From 4495071f8e2e8e383346123f5a262bfdf484510c Mon Sep 17 00:00:00 2001
From: George Pickett <gpickett00@gmail.com>
Date: Tue, 3 Mar 2026 14:58:41 -0800
Subject: [PATCH] docs: add auth label hardening changelog entry

---
 CHANGELOG.md | 1 +
 1 file changed, 1 insertion(+)

diff --git a/CHANGELOG.md b/CHANGELOG.md
index 3cd065ff2ce..f595a666416 100644
--- a/CHANGELOG.md
+++ b/CHANGELOG.md
@@ -13,6 +13,7 @@ Docs: https://docs.openclaw.ai
 
 ### Fixes
 
+- Security/auth labels: remove token and API-key snippets from user-facing auth status labels so `/status` and `/models` do not expose credential fragments. (#33262) thanks @cu1ch3n.

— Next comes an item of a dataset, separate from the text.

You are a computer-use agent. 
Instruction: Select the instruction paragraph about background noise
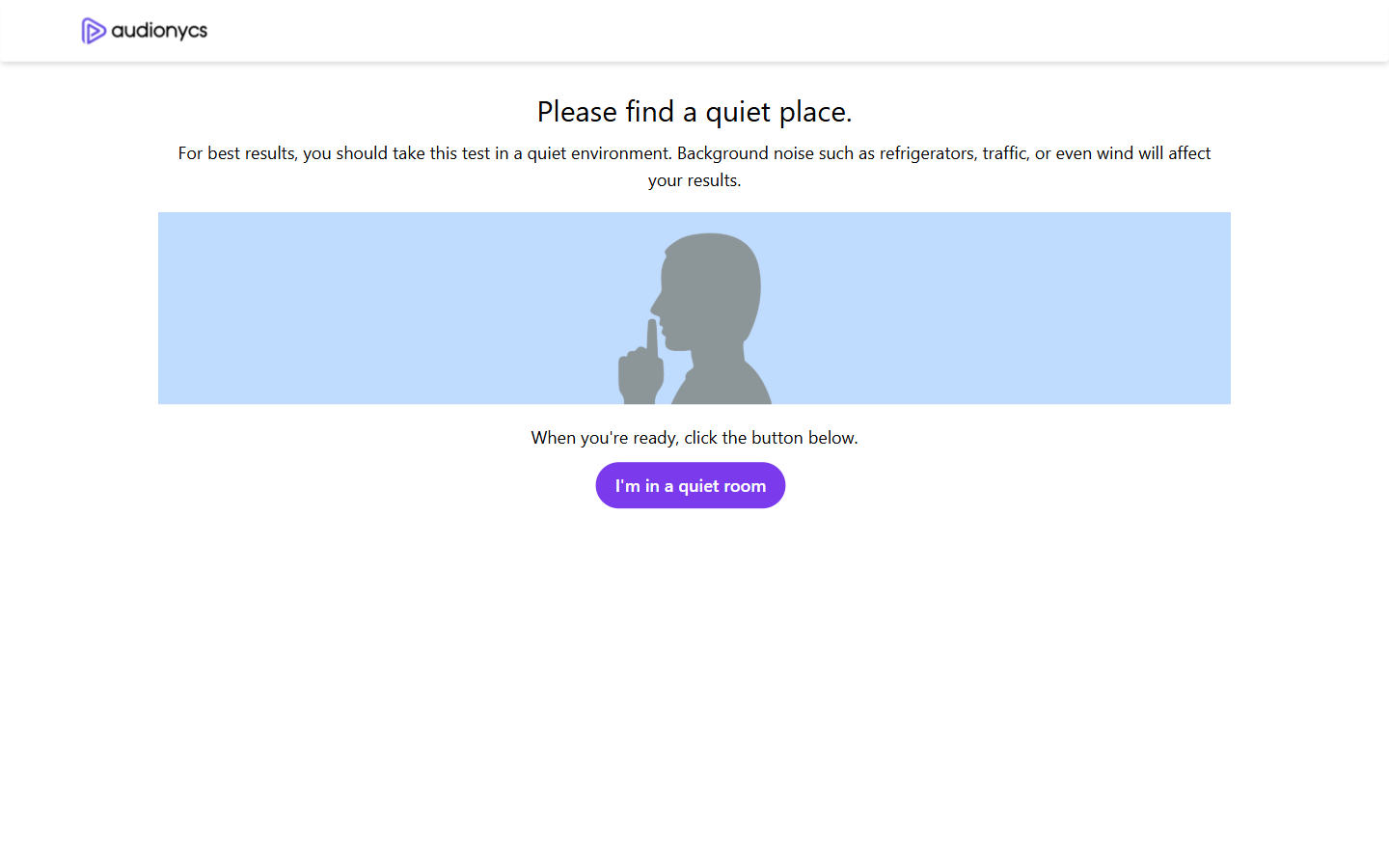(694, 166)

 - Docs/security hardening guidance: document Docker `DOCKER-USER` + UFW policy and add cross-linking from Docker install docs for VPS/public-host setups. (#27613) thanks @dorukardahan.
 - Docs/security threat-model links: replace relative `.md` links with Mintlify-compatible root-relative routes in security docs to prevent broken internal navigation. (#27698) thanks @clawdoo.
 - iOS/Voice timing safety: guard system speech start/finish callbacks to the active utterance to avoid misattributed start events during rapid stop/restart cycles. (#33304) thanks @mbelinky; original implementation direction by @ngutman.